A similar measure is on the ballot this November in Massachusetts, and since the 1990s voters have rejected them in California, Maine and Michigan.

In Oregon, 935 patients received prescriptions and 596 died from ingesting them from 1997 to 2011, according to the Oregon Public Health Division. The patients’ most frequently mentioned concerns last year were “inability to participate in activities that made life enjoyable,” “loss of autonomy” and “loss of dignity.”

This appears to be the first time a lawmaker in New Jersey has proposed such a measure, said Peter Mazzei, a librarian for the Office of Legislative Services.

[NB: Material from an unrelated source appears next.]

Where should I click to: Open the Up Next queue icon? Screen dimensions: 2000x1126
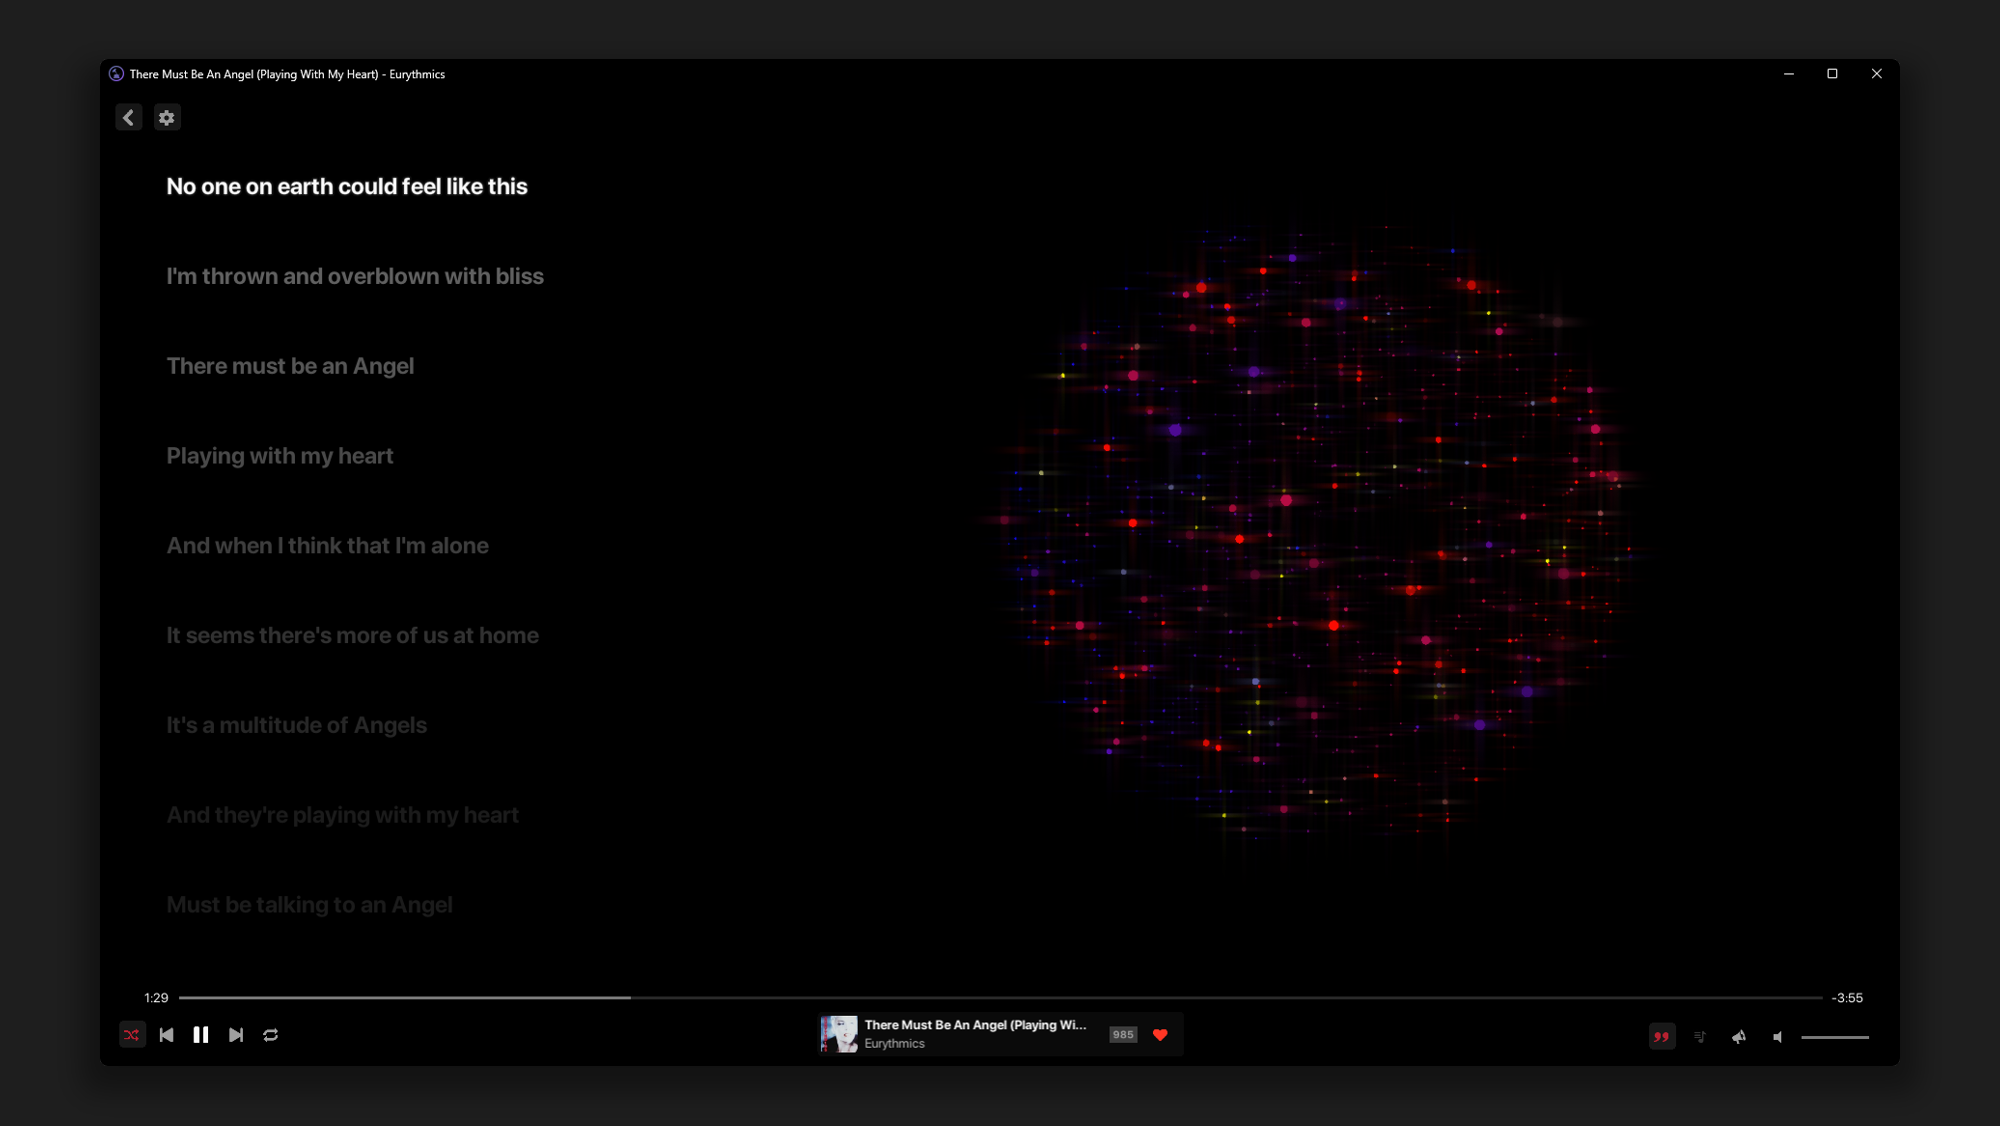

Assembly Speaker Sheila Oliver (D-Essex), who decides which bills get posted for a vote in the lower house, signaled she would review the legislation.

“The Speaker recognizes this as an serious and emotional issue, and the bill will certainly be reviewed,” said her spokesman, Tom Hester Jr.

There are a few issues at hand. The problem with PAS for me revolves around a few different strands of thought. First, Judaism would categorically forbid the deliberate hastening of death. And while that is irrelevant to the issue of legislation in its own right, it is important to state. Second, for the average person, PAS is often falsely equated with hospice care, which is the original dying with dignity model. I have spoken often about what scares people about hospice care. Most fear that hospice has the goal of hastening death. While I have shared how this is incorrect, the perception remains. I know it because I still often hear from families of dying patients about how the start of morphine means the end is coming, and then the equation becomes morphine=death. Unfortunately, this myth persists because of observational logic. If my loved died not too much after morphine was administered, then of course it must mean the person died from morphine. While this is false, it is easy to make it sound true. Ultimately, as we begin discussing the issue, it is incumbent that we remember that people are seeking ways of creating compassionate medicine, and while we might disagree about methodology, we need to allow these debates to be a means of reevaluating how we care for people in their final stages of life.